WHAT THE TASK REQUIRES — Copy the text on Kubernetes control plane monitoring below in full, word for word.

TEXT EXTRACT —
········

How to Monitor Kubernetes Control Plane with Sysdig

As we already discussed in previous articles, the Kubernetes control plane is made up of a few key components playing different roles. Those are necessary to ensure both Kubernetes and applications are functional and behaving properly.

Due to the complexity of Kubernetes, and the rapid adoption of Cloud environments, many organizations are still in their cloud-native adoption journey. Most of these organizations have to deal with complex issues on a regular basis, and it’s not always easy to react in a timely manner. Application monitoring and troubleshooting can end up being a big headache if not handled properly, but Kubernetes control plane monitoring can also be a huge pain when monitoring and troubleshooting issues in your Kubernetes and cloud infrastructure. The good news is Sysdig Monitor can help with such hard tasks!

Keep reading and discover how Sysdig Monitor can help you with Kubernetes control plane monitoring.

········

RECORDS —
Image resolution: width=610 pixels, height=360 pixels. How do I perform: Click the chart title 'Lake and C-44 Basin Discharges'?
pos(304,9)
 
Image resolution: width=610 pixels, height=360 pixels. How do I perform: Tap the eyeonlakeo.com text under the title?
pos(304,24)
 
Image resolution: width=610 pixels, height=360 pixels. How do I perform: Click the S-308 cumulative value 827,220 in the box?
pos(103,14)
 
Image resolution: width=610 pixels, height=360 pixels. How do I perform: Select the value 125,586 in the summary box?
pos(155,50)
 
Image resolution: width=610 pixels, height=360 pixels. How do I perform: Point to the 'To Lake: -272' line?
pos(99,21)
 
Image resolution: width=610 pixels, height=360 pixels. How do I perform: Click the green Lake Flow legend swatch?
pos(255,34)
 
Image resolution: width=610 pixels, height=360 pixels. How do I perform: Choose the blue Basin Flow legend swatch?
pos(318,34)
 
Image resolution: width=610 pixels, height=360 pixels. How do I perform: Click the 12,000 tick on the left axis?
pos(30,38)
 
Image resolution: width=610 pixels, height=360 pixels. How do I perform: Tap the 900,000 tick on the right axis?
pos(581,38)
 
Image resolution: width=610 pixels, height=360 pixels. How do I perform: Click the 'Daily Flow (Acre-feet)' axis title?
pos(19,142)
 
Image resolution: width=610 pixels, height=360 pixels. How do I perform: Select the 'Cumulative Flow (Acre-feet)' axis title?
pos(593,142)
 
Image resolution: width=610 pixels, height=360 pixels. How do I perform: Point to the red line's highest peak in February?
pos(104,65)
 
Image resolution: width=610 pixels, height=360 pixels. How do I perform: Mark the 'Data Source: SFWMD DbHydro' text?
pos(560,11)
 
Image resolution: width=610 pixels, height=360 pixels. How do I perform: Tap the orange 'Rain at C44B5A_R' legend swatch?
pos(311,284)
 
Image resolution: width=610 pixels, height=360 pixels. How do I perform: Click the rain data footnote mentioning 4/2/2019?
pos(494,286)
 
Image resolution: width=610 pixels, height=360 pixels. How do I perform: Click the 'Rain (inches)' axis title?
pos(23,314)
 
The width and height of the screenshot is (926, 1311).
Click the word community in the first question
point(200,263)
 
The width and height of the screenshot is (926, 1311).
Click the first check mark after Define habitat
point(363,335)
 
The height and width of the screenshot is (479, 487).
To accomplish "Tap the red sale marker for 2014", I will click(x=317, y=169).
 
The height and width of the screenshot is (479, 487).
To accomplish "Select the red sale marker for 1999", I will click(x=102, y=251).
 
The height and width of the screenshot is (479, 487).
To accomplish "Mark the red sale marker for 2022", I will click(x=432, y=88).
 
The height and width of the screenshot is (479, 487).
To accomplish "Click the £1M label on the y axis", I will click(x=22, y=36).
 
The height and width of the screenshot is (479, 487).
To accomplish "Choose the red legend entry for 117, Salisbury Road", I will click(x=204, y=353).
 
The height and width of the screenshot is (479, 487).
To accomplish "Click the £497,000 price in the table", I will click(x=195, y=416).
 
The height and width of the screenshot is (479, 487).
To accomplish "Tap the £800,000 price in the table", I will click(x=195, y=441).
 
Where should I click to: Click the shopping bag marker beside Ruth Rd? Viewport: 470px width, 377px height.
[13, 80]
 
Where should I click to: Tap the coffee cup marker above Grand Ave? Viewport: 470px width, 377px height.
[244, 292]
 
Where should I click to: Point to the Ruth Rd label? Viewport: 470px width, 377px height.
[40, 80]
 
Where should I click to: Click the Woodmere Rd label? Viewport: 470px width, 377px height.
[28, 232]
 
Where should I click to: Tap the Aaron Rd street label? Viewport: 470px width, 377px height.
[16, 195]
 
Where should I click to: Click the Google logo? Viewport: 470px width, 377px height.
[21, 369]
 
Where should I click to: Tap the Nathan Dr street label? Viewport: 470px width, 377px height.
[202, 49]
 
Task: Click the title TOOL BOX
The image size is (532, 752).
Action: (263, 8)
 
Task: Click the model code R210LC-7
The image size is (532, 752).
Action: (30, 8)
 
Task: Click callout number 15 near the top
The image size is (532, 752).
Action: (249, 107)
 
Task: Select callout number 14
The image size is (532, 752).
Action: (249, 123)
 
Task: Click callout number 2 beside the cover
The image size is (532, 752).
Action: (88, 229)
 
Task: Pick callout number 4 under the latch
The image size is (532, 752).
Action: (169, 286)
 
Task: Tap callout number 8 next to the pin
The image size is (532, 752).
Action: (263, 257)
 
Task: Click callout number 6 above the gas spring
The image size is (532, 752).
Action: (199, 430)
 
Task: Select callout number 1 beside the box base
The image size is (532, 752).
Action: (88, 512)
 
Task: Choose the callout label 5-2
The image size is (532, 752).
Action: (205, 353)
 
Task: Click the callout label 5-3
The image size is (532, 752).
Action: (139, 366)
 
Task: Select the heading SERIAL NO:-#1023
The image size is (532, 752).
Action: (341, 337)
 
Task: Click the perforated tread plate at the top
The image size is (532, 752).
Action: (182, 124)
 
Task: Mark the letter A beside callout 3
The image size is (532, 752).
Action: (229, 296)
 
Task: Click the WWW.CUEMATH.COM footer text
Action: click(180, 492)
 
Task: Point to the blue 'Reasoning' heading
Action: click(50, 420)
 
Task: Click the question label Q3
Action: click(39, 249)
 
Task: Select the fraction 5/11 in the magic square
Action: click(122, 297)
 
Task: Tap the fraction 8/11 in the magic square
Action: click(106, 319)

········

FINISHED ANSWER —
How to Monitor Kubernetes Control Plane with Sysdig

As we already discussed in previous articles, the Kubernetes control plane is made up of a few key components playing different roles. Those are necessary to ensure both Kubernetes and applications are functional and behaving properly.

Due to the complexity of Kubernetes, and the rapid adoption of Cloud environments, many organizations are still in their cloud-native adoption journey. Most of these organizations have to deal with complex issues on a regular basis, and it’s not always easy to react in a timely manner. Application monitoring and troubleshooting can end up being a big headache if not handled properly, but Kubernetes control plane monitoring can also be a huge pain when monitoring and troubleshooting issues in your Kubernetes and cloud infrastructure. The good news is Sysdig Monitor can help with such hard tasks!

Keep reading and discover how Sysdig Monitor can help you with Kubernetes control plane monitoring.